Genom von Weizen-Vorfahren entschlüsselt
Der Wilde Emmer ist der Urahn unserer Kulturpflanze Weizen. Ein internationales Team mit Pflanzenforschern aus Gatersleben und München hat nun das Genom des Getreides sequenziert.
Wilder Emmer (Triticum dicoccum) ist die Ursprungsart fast aller Kulturweizensorten in der Welt, einschließlich des für die Nudelherstellung verwendeten Hart- als auch des Brotweizens. Aufgrund seiner brüchigen Ähren ist er für die Landwirtschaft uninteressant, jedoch weist er einzelne Merkmale auf, die für die Züchtung verbesserter Weizensorten von großem Interesse sind. Außerdem offenbart das Wissen um die Erbgut-Sequenz wichtige Erkenntnisse, welche Veränderungen im Genom aus der Wildpflanze eine unserer wichtigsten Getreidearten hervorgebracht haben.

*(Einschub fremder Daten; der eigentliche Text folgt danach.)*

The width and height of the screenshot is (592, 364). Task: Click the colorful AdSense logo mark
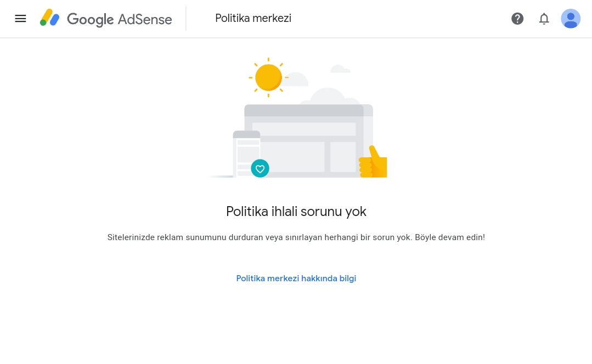[49, 18]
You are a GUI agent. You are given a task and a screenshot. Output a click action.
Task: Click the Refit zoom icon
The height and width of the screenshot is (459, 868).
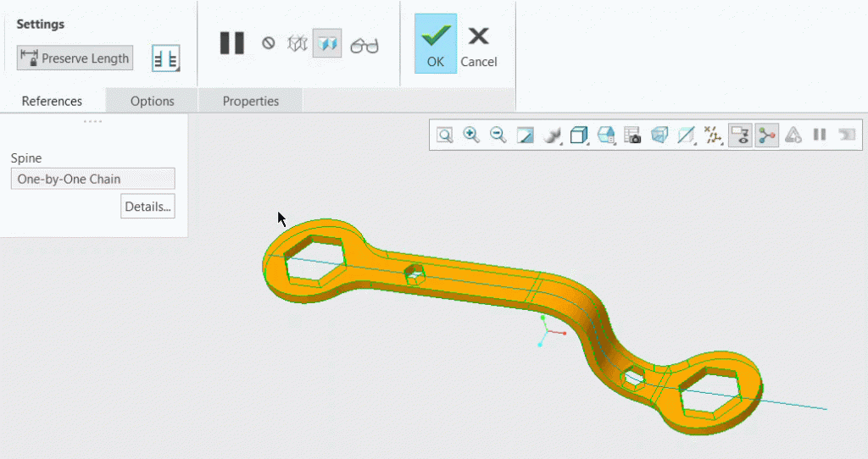tap(445, 135)
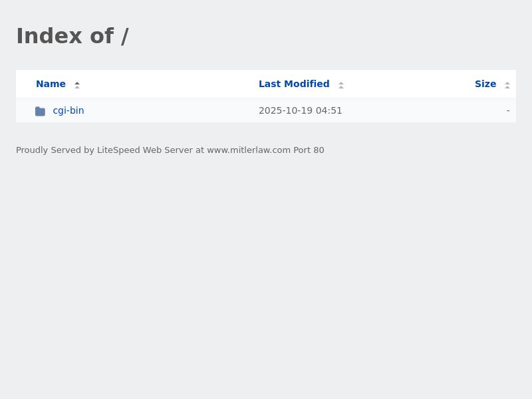Click the word Index in the heading

coord(50,36)
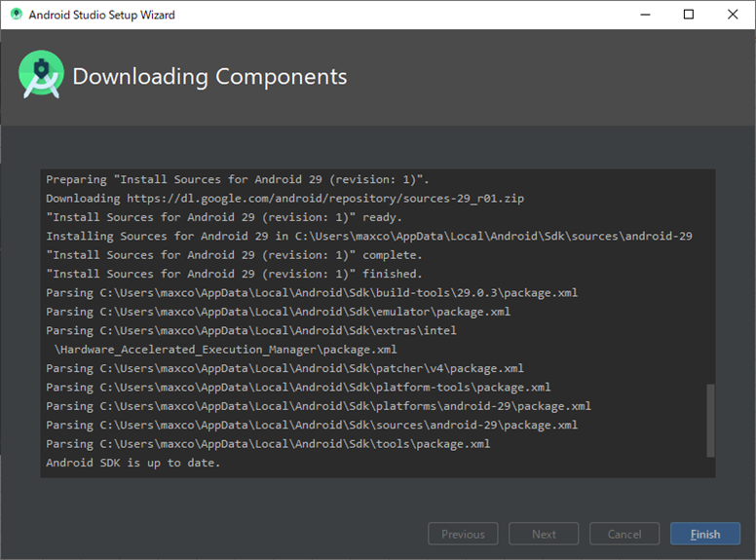Click the small Android Studio title bar icon
The width and height of the screenshot is (756, 560).
(x=16, y=15)
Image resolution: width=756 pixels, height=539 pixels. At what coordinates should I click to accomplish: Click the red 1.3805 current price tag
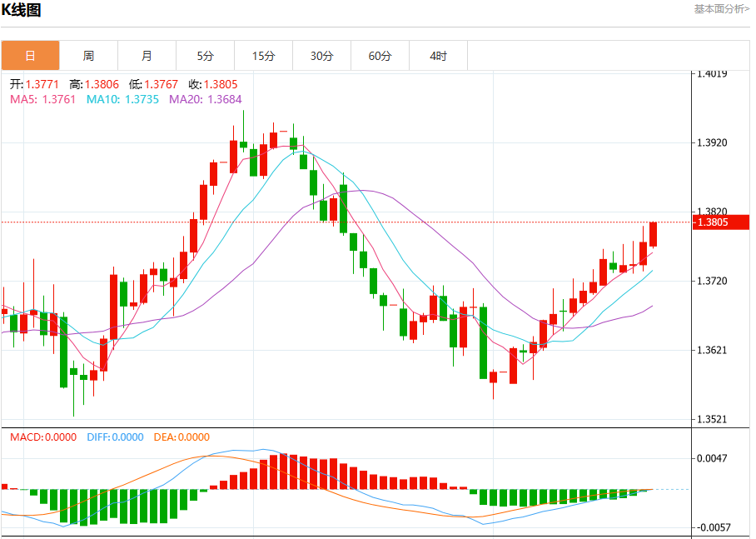coord(721,222)
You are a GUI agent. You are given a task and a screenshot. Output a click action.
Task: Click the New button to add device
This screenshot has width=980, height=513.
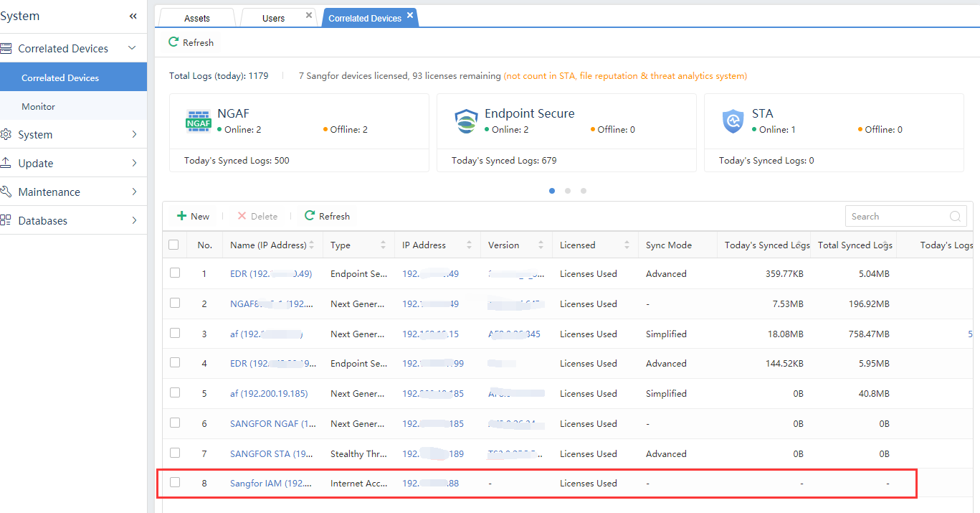(x=194, y=216)
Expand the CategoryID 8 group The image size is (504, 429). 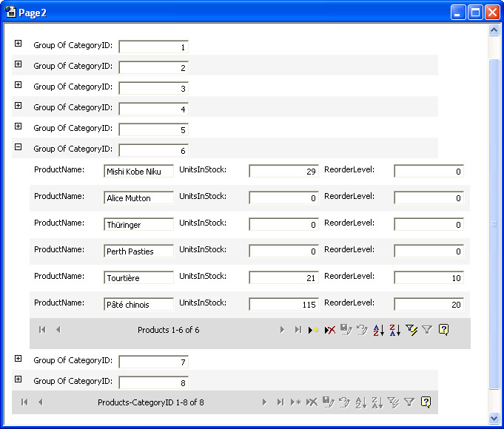(x=18, y=379)
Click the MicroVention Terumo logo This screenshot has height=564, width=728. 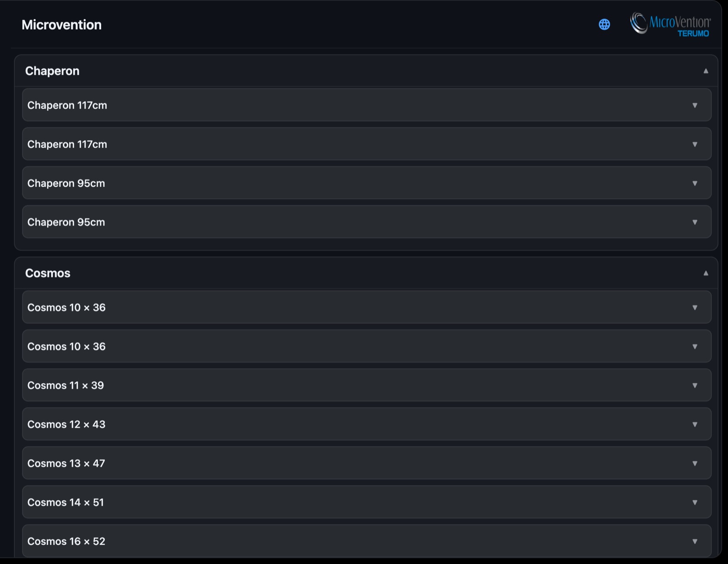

Getreide-Genomforscher aus Gatersleben und München dabei
Die Studie wurde im Rahmen einer internationalen Kooperation mit Wissenschaftlerinnen und Wissenschaftler verschiedener Forschungseinrichtungen, von Assaf Distelfeld geleitet, einem Pflanzenwissenschaftler der israelischen Universität Tel Aviv. Neben dem Team um Nils Stein vom IPK in Gatersleben und Klaus Mayer vom Helmholtz-Zentrum München war auch die israelische Firma NRGene beteiligt, welche die für die Entschlüsselung des Genoms notwendigen bioinformatischen Methoden entwickelte. Die Forscher berichten im Fachjournal „Science“ über ihre Analyse.
Die Zusammenarbeit lieferte Resultate, die zukünftig einen wesentlichen Beitrag zur globalen Ernährungssicherung leisten könnten, so Daniel Chamovitz, der ebenfalls an der Universität Tel Aviv an der Studie arbeitete, „Immerhin werden etwa 20% der weltweit konsumierten Kalorien in Form von Weizen produziert.“
Einblick in 10.000 Jahre Domestikation von Nutzpflanzen
Ein Vergleich der Genome moderner Weizensorten mit dem Genom des Wilden Emmers erlaubt es nicht nur, neue Gene zu identifizieren, welche die Züchtung stressresistenter und ertragreicherer Weizensorten ermöglichen werden, sondern gewährt auch einen Einblick in die Schritte der etwa 10.000 Jahre währenden Domestikationsgeschichte dieser wichtigen Kulturart.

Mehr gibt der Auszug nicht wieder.